### Goal of the exercise
Output every line of the rows below as a JSON list of strings, one string per line and with blank lines skipped. Leave the pictures out.

[A run of rows]
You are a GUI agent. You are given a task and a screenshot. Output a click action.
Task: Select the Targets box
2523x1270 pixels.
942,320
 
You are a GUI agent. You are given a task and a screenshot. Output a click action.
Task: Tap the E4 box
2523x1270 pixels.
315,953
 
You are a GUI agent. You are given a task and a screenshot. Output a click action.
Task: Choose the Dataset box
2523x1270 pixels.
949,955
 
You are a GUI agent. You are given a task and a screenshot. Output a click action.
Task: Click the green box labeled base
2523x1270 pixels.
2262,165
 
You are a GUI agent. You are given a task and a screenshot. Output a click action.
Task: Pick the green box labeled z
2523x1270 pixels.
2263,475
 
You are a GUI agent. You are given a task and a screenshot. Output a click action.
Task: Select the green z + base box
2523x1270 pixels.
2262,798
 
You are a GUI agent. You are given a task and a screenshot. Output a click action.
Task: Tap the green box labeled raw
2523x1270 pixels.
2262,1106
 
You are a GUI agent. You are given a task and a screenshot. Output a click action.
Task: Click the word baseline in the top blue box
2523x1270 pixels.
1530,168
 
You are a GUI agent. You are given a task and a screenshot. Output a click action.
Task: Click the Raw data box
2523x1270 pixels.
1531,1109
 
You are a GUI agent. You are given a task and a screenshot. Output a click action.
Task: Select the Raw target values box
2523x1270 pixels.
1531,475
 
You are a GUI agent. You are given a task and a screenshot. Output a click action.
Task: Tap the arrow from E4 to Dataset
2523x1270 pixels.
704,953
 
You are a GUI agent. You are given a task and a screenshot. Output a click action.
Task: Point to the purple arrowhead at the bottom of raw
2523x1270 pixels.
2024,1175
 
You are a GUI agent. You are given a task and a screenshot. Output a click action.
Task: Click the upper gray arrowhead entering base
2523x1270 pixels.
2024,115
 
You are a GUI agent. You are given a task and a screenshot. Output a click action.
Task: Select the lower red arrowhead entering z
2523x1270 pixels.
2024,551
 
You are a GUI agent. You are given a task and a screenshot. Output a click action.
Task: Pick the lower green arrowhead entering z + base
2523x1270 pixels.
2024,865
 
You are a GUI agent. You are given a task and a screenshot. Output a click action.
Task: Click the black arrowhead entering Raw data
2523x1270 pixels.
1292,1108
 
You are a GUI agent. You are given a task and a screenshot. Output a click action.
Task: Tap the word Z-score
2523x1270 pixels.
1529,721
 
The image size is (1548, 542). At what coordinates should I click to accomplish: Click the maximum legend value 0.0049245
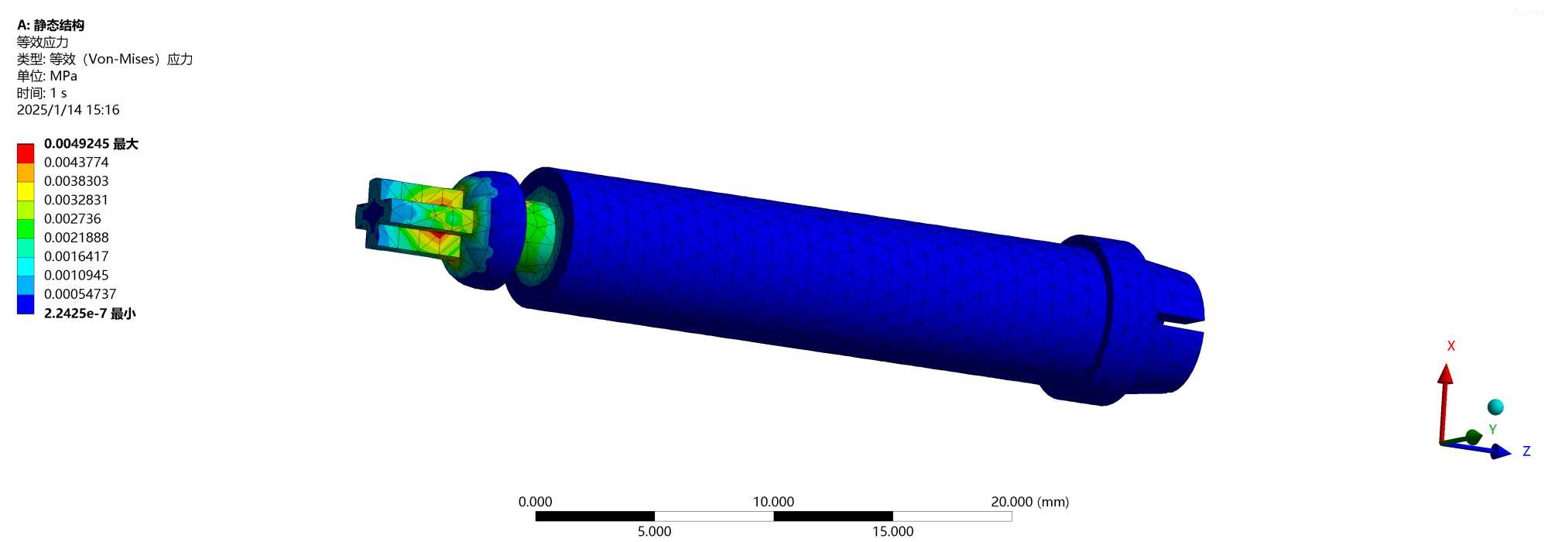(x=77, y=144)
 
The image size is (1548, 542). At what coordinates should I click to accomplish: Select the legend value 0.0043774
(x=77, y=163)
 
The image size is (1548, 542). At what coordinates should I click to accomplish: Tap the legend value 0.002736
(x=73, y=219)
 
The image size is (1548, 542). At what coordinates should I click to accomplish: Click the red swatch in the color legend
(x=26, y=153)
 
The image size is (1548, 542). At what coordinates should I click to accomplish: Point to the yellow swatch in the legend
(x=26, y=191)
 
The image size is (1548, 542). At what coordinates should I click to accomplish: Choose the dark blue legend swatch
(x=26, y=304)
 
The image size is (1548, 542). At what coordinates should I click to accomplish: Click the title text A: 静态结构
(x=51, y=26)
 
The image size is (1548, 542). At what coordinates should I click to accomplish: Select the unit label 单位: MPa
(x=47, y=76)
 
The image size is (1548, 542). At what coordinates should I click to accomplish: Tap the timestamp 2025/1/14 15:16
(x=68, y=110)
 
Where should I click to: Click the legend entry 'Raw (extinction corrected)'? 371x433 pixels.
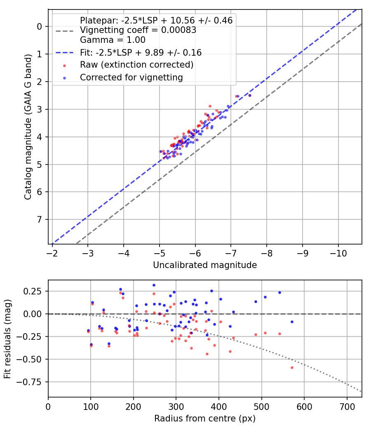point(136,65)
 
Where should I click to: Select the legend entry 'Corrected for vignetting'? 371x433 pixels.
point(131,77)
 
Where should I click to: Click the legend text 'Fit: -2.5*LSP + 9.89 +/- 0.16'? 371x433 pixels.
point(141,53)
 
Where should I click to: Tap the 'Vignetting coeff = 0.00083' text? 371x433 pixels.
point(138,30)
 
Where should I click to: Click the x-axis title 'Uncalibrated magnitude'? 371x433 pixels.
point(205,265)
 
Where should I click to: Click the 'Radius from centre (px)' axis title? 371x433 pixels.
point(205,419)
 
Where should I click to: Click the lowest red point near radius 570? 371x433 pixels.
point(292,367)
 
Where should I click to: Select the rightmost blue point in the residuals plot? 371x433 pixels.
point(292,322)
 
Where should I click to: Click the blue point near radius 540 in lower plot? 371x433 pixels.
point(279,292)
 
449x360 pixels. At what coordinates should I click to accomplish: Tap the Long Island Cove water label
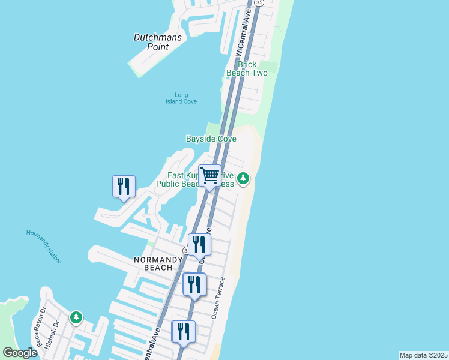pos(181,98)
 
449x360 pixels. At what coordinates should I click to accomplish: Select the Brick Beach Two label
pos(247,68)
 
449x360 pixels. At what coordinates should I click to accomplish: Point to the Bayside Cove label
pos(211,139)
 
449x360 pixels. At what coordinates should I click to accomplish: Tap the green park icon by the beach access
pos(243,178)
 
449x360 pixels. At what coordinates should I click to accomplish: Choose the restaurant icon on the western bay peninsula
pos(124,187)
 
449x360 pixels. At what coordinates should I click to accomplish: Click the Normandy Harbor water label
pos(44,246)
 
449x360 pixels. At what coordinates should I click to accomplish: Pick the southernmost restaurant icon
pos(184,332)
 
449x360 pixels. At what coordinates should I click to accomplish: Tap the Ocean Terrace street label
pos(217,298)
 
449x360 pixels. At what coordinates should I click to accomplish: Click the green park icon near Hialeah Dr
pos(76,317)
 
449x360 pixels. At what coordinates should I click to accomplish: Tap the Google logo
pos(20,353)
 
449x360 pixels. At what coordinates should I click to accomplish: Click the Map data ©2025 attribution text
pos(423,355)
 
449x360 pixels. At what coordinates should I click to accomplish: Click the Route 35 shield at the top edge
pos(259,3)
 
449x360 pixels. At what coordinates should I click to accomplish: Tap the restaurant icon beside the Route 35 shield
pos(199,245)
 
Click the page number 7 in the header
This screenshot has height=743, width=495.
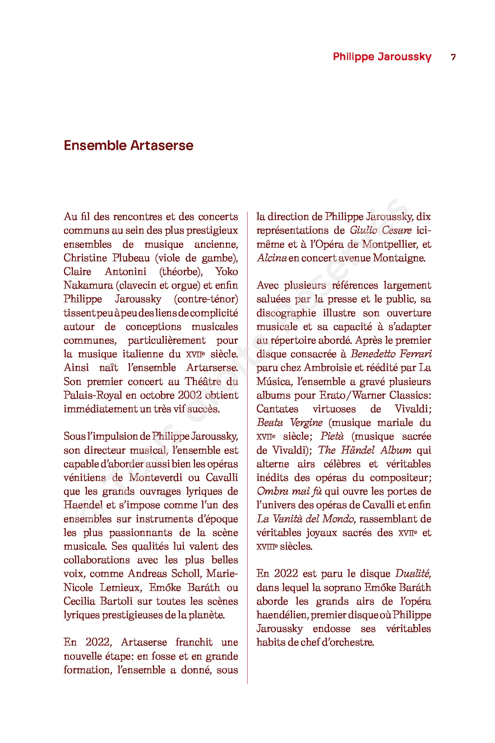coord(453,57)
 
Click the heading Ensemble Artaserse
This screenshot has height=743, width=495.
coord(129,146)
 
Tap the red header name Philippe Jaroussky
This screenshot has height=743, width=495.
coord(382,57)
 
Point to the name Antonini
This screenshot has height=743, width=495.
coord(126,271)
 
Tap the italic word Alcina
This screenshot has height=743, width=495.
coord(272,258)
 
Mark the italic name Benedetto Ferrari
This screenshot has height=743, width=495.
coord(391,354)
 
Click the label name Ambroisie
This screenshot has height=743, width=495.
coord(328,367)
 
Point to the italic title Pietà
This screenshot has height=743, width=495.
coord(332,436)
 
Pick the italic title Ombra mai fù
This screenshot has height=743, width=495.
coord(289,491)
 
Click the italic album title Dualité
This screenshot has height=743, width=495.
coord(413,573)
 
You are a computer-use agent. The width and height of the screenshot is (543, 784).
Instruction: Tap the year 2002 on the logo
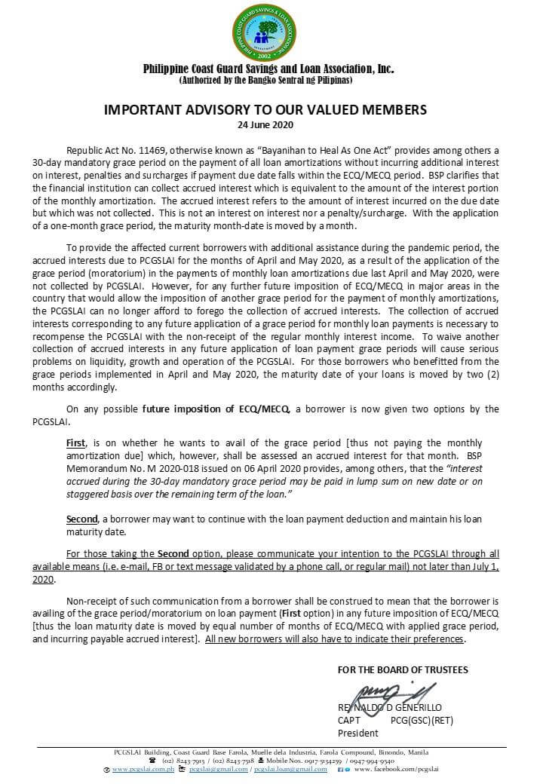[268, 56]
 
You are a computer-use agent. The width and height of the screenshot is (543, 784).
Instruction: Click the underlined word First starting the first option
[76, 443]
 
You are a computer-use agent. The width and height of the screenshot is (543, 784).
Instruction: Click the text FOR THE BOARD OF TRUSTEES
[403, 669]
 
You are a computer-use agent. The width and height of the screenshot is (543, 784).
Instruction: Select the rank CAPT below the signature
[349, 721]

### Task answer
[
  "You are a GUI agent. You are given a task and a screenshot. Output a click action.",
  "Task: Select the Targets box",
  "2523x1270 pixels.",
  "942,320",
  "You are a GUI agent. You are given a task and a screenshot. Output a click action.",
  "Task: Tap the E4 box",
  "2523x1270 pixels.",
  "315,953",
  "You are a GUI agent. You are given a task and a screenshot. Output a click action.",
  "Task: Choose the Dataset box",
  "2523x1270 pixels.",
  "949,955",
  "You are a GUI agent. You are given a task and a screenshot. Output a click action.",
  "Task: Click the green box labeled base",
  "2523x1270 pixels.",
  "2262,165",
  "You are a GUI agent. You are given a task and a screenshot. Output a click action.",
  "Task: Pick the green box labeled z",
  "2523x1270 pixels.",
  "2263,475",
  "You are a GUI agent. You are given a task and a screenshot. Output a click action.",
  "Task: Select the green z + base box",
  "2523x1270 pixels.",
  "2262,798",
  "You are a GUI agent. You are given a task and a screenshot. Output a click action.",
  "Task: Tap the green box labeled raw",
  "2523x1270 pixels.",
  "2262,1106",
  "You are a GUI agent. You are given a task and a screenshot. Output a click action.",
  "Task: Click the word baseline in the top blue box",
  "2523x1270 pixels.",
  "1530,168",
  "You are a GUI agent. You are given a task and a screenshot. Output a click action.",
  "Task: Click the Raw data box",
  "2523x1270 pixels.",
  "1531,1109",
  "You are a GUI agent. You are given a task and a screenshot. Output a click action.",
  "Task: Select the Raw target values box",
  "2523x1270 pixels.",
  "1531,475",
  "You are a GUI agent. You are given a task and a screenshot. Output a click action.",
  "Task: Tap the arrow from E4 to Dataset",
  "2523x1270 pixels.",
  "704,953",
  "You are a GUI agent. You are given a task and a screenshot. Output a click action.",
  "Task: Point to the purple arrowhead at the bottom of raw",
  "2523x1270 pixels.",
  "2024,1175",
  "You are a GUI agent. You are given a task and a screenshot. Output a click action.",
  "Task: Click the upper gray arrowhead entering base",
  "2523x1270 pixels.",
  "2024,115",
  "You are a GUI agent. You are given a task and a screenshot. Output a click action.",
  "Task: Select the lower red arrowhead entering z",
  "2523x1270 pixels.",
  "2024,551",
  "You are a GUI agent. You are given a task and a screenshot. Output a click action.",
  "Task: Pick the lower green arrowhead entering z + base",
  "2523x1270 pixels.",
  "2024,865",
  "You are a GUI agent. You are given a task and a screenshot. Output a click action.",
  "Task: Click the black arrowhead entering Raw data",
  "2523x1270 pixels.",
  "1292,1108",
  "You are a GUI agent. You are given a task and a screenshot. Output a click action.",
  "Task: Tap the word Z-score",
  "2523x1270 pixels.",
  "1529,721",
  "The image size is (1548, 542). At what coordinates should I click to accomplish: Click the maximum legend value 0.0049245",
  "(x=77, y=144)",
  "The image size is (1548, 542). At what coordinates should I click to accomplish: Select the legend value 0.0043774",
  "(x=77, y=163)",
  "The image size is (1548, 542). At what coordinates should I click to accomplish: Tap the legend value 0.002736",
  "(x=73, y=219)",
  "The image size is (1548, 542). At what coordinates should I click to accomplish: Click the red swatch in the color legend",
  "(x=26, y=153)",
  "The image size is (1548, 542). At what coordinates should I click to accomplish: Point to the yellow swatch in the legend",
  "(x=26, y=191)",
  "The image size is (1548, 542). At what coordinates should I click to accomplish: Choose the dark blue legend swatch",
  "(x=26, y=304)",
  "The image size is (1548, 542). At what coordinates should I click to accomplish: Click the title text A: 静态结构",
  "(x=51, y=26)",
  "The image size is (1548, 542). At what coordinates should I click to accomplish: Select the unit label 单位: MPa",
  "(x=47, y=76)",
  "The image size is (1548, 542). At what coordinates should I click to accomplish: Tap the timestamp 2025/1/14 15:16",
  "(x=68, y=110)",
  "Where should I click to: Click the legend entry 'Raw (extinction corrected)'? 371x433 pixels.",
  "point(136,65)",
  "Where should I click to: Select the legend entry 'Corrected for vignetting'? 371x433 pixels.",
  "point(131,77)",
  "Where should I click to: Click the legend text 'Fit: -2.5*LSP + 9.89 +/- 0.16'? 371x433 pixels.",
  "point(141,53)",
  "Where should I click to: Tap the 'Vignetting coeff = 0.00083' text? 371x433 pixels.",
  "point(138,30)",
  "Where should I click to: Click the x-axis title 'Uncalibrated magnitude'? 371x433 pixels.",
  "point(205,265)",
  "Where should I click to: Click the 'Radius from centre (px)' axis title? 371x433 pixels.",
  "point(205,419)",
  "Where should I click to: Click the lowest red point near radius 570? 371x433 pixels.",
  "point(292,367)",
  "Where should I click to: Select the rightmost blue point in the residuals plot? 371x433 pixels.",
  "point(292,322)",
  "Where should I click to: Click the blue point near radius 540 in lower plot? 371x433 pixels.",
  "point(279,292)",
  "449x360 pixels. At what coordinates should I click to accomplish: Tap the Long Island Cove water label",
  "pos(181,98)",
  "449x360 pixels. At what coordinates should I click to accomplish: Select the Brick Beach Two label",
  "pos(247,68)",
  "449x360 pixels. At what coordinates should I click to accomplish: Point to the Bayside Cove label",
  "pos(211,139)",
  "449x360 pixels. At what coordinates should I click to accomplish: Tap the green park icon by the beach access",
  "pos(243,178)",
  "449x360 pixels. At what coordinates should I click to accomplish: Choose the restaurant icon on the western bay peninsula",
  "pos(124,187)",
  "449x360 pixels. At what coordinates should I click to accomplish: Click the Normandy Harbor water label",
  "pos(44,246)",
  "449x360 pixels. At what coordinates should I click to accomplish: Pick the southernmost restaurant icon",
  "pos(184,332)",
  "449x360 pixels. At what coordinates should I click to accomplish: Tap the Ocean Terrace street label",
  "pos(217,298)",
  "449x360 pixels. At what coordinates should I click to accomplish: Click the green park icon near Hialeah Dr",
  "pos(76,317)",
  "449x360 pixels. At what coordinates should I click to accomplish: Tap the Google logo",
  "pos(20,353)",
  "449x360 pixels. At what coordinates should I click to accomplish: Click the Map data ©2025 attribution text",
  "pos(423,355)",
  "449x360 pixels. At what coordinates should I click to accomplish: Click the Route 35 shield at the top edge",
  "pos(259,3)",
  "449x360 pixels. At what coordinates should I click to accomplish: Tap the restaurant icon beside the Route 35 shield",
  "pos(199,245)",
  "Click the page number 7 in the header",
  "This screenshot has height=743, width=495.",
  "coord(453,57)",
  "Click the heading Ensemble Artaserse",
  "This screenshot has height=743, width=495.",
  "coord(129,146)",
  "Tap the red header name Philippe Jaroussky",
  "This screenshot has height=743, width=495.",
  "coord(382,57)",
  "Point to the name Antonini",
  "This screenshot has height=743, width=495.",
  "coord(126,271)",
  "Tap the italic word Alcina",
  "This screenshot has height=743, width=495.",
  "coord(272,258)",
  "Mark the italic name Benedetto Ferrari",
  "This screenshot has height=743, width=495.",
  "coord(391,354)",
  "Click the label name Ambroisie",
  "This screenshot has height=743, width=495.",
  "coord(328,367)",
  "Point to the italic title Pietà",
  "This screenshot has height=743, width=495.",
  "coord(332,436)",
  "Pick the italic title Ombra mai fù",
  "This screenshot has height=743, width=495.",
  "coord(289,491)",
  "Click the italic album title Dualité",
  "This screenshot has height=743, width=495.",
  "coord(413,573)",
  "You are a computer-use agent. The width and height of the screenshot is (543, 784).",
  "Instruction: Tap the year 2002 on the logo",
  "[268, 56]",
  "You are a computer-use agent. The width and height of the screenshot is (543, 784).",
  "Instruction: Click the underlined word First starting the first option",
  "[76, 443]",
  "You are a computer-use agent. The width and height of the screenshot is (543, 784).",
  "Instruction: Click the text FOR THE BOARD OF TRUSTEES",
  "[403, 669]",
  "You are a computer-use agent. The width and height of the screenshot is (543, 784).",
  "Instruction: Select the rank CAPT below the signature",
  "[349, 721]"
]